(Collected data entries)
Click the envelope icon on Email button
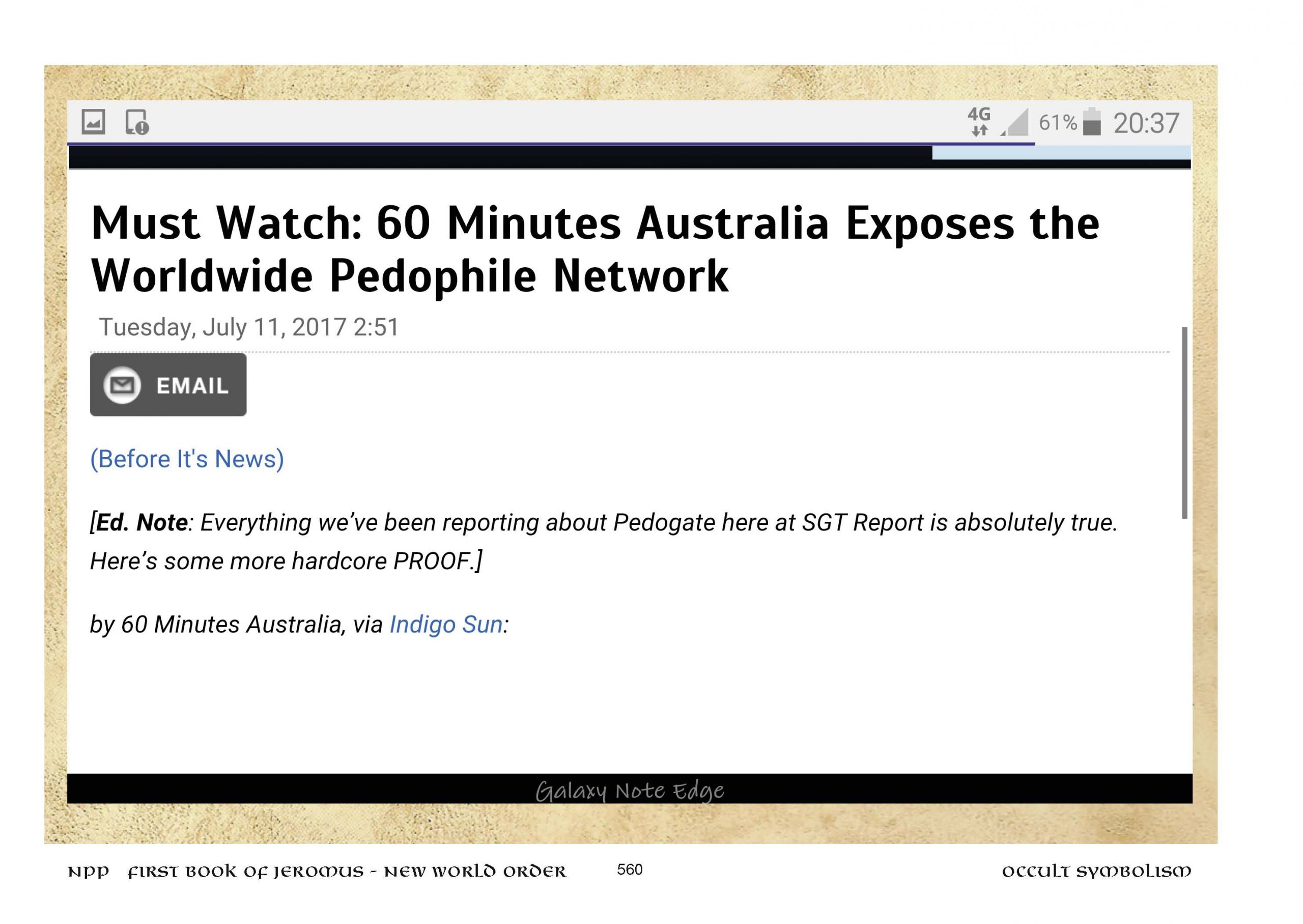The image size is (1303, 924). pos(122,385)
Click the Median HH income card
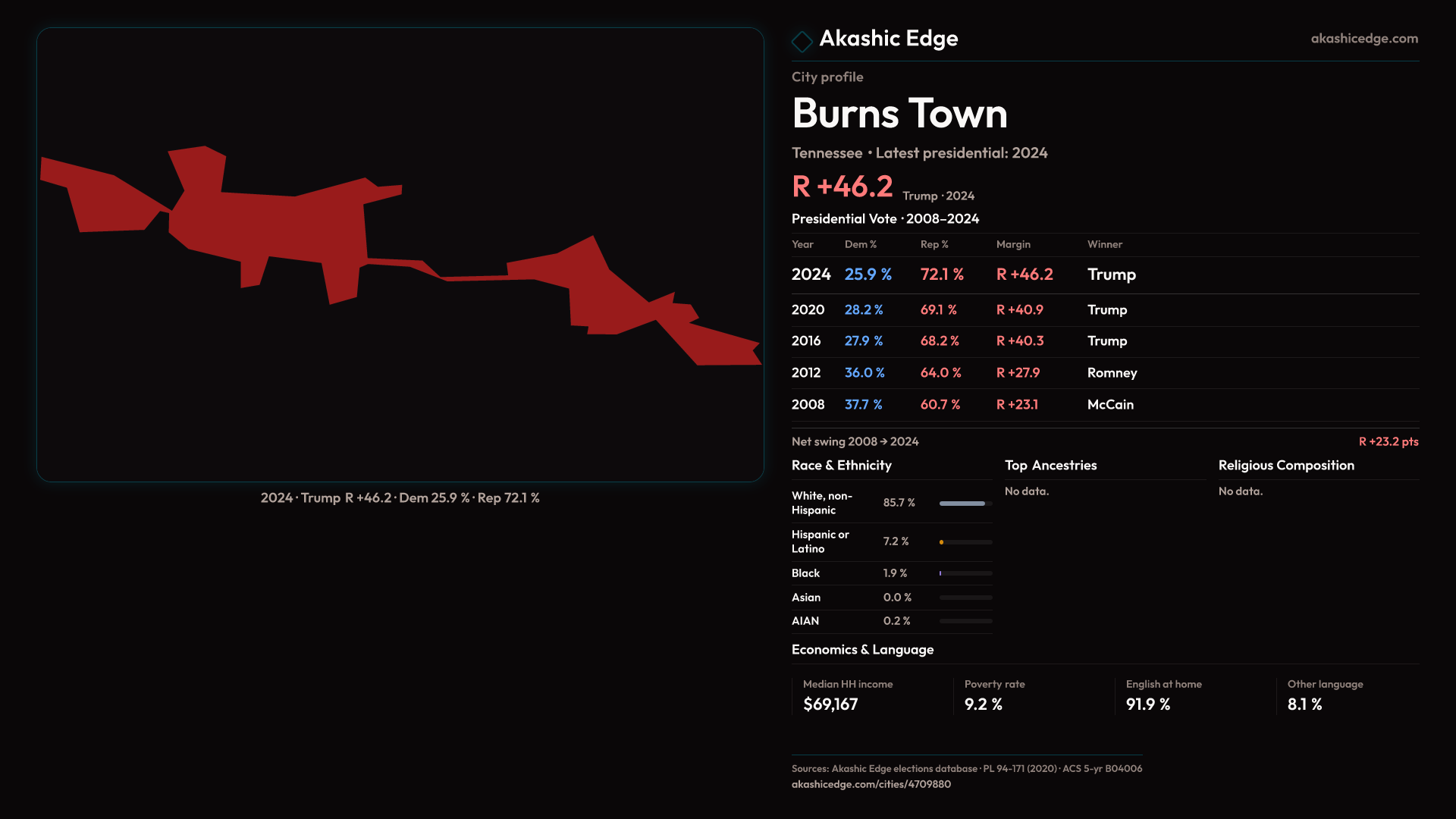Screen dimensions: 1456x819 848,695
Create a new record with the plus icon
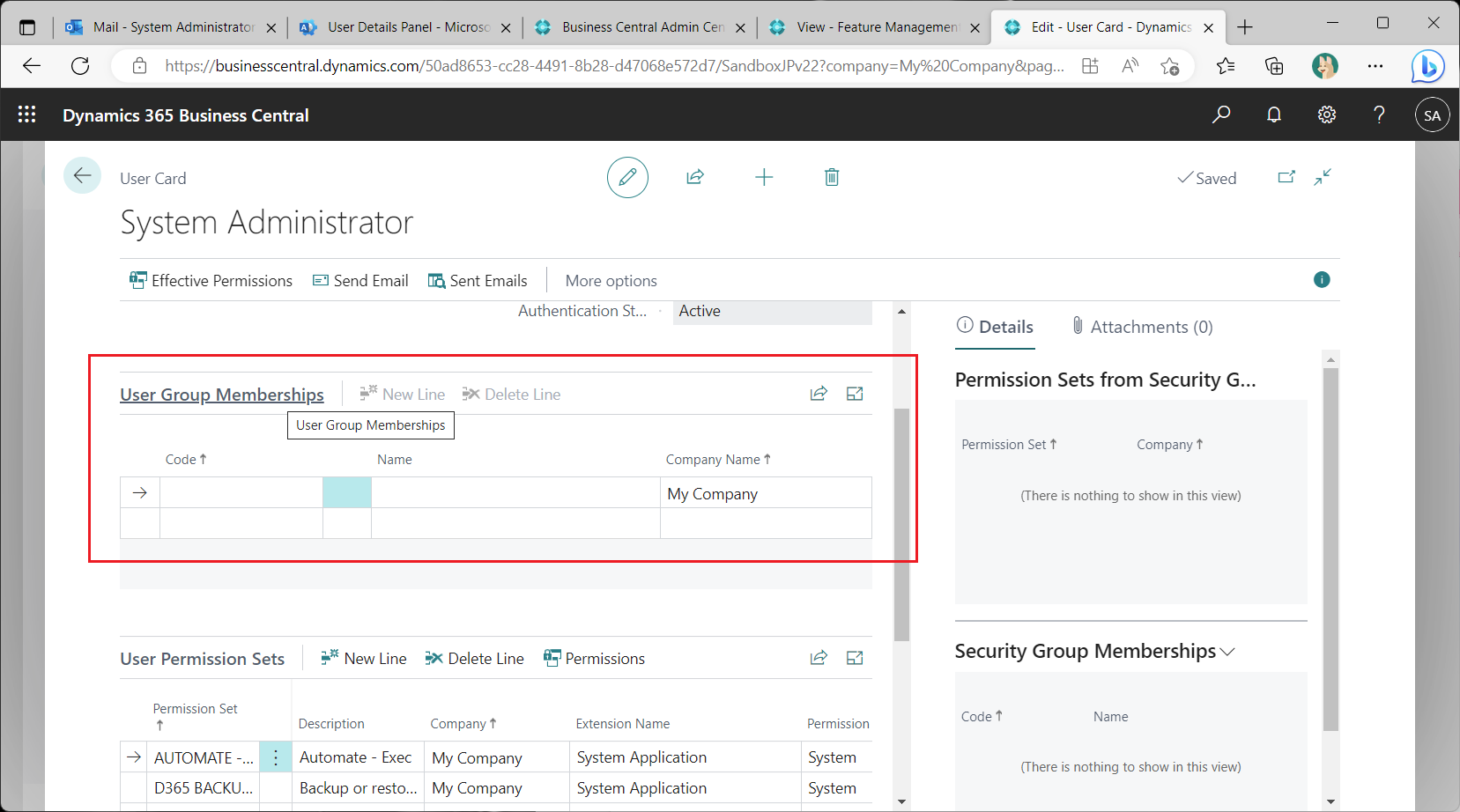 click(764, 177)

▸ Work required:
Retype each entry exactly. No pictures.

▸ Written solution:
Click the envelope icon on Email button
The image size is (1303, 924). pos(122,385)
Click the Median HH income card
Screen dimensions: 1456x819 848,695
Create a new record with the plus icon
 click(764, 177)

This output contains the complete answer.